Are my students addicted to technology?

IMG_8027“A typical teen’s day includes up to nine hours of texting, gaming, watching videos, and posting on multiple social networks — even while doing homework. It’s enough to make you wonder: Are my students addicted to technology?”

To find answers to these questions — and, more importantly, to help support a healthy digital lifestyle — Common Sense examines the latest scientific research about problematic media use in their new report, Technology Addiction: Concern, Controversy, and Finding Balance.

Here are four things you can do in your school or classroom to address these potential pitfalls with technology addiction:

  • Talk to students about digital balance.
  • Use classroom-management tools to help you limit digital distractions.
  • Make classroom technology integration deep and engaging to minimize the potential for distractions.
  • Provide guidance to parents.

Learn more about this Common Sense report and download it here.

You can also join the Common Sense communities on edWeb to connect with peers who are sharing and learning together about how to integrate technology into learning and help students be responsible digital citizens.
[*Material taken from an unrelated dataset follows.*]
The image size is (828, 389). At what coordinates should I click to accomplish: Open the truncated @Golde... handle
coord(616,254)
Here are two Common Sense communities on edWeb that provide great information and resources:

Digital Citizenship provides ideas and discussions about how to help kids be safe, responsible, and respectful participants in a digital world.  This community will help you stay connected, share ideas, and get support from colleagues on issues such as: cyberbullying, privacy, digital footprints, copyright and plagiarism, information literacy, and Internet safety.
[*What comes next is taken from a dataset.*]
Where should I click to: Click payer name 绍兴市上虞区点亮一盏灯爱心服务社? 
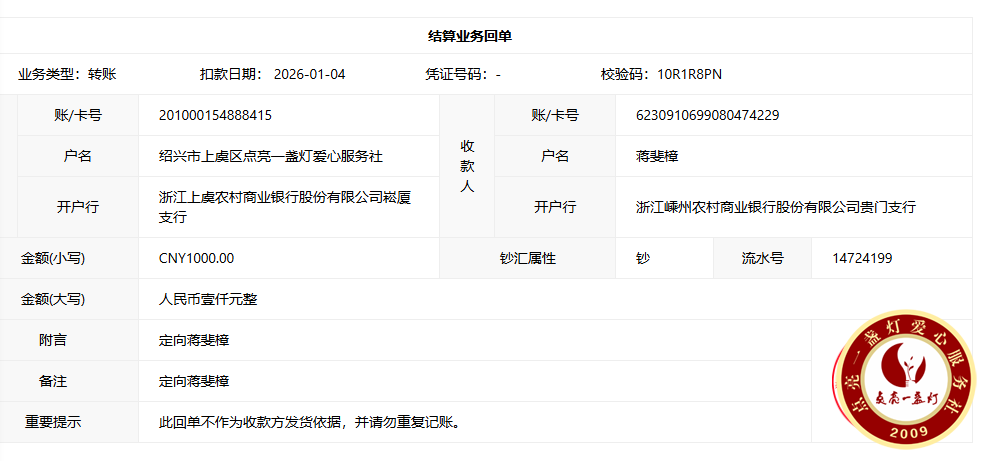tap(270, 156)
Digital Classroom: Teaching with Tech helps educators share ideas and best practices around meaningful integration of technology and teaching. Members can participate in lively monthly webinars and community discussions to learn how to transform teaching and instructional design with technology.

edWeb founder and CEO, Lisa Schmucki, attended the Common Sense Media Awards on May 3 when this report was released. She commented, “The Common Sense Media Awards celebrated great work that has been done to help students use media responsibly and recognize such a wide coalition of educators, parents, community and government leaders who are coming together, with the help of Common Sense, to ensure that technology makes a positive impact on students’ lives.”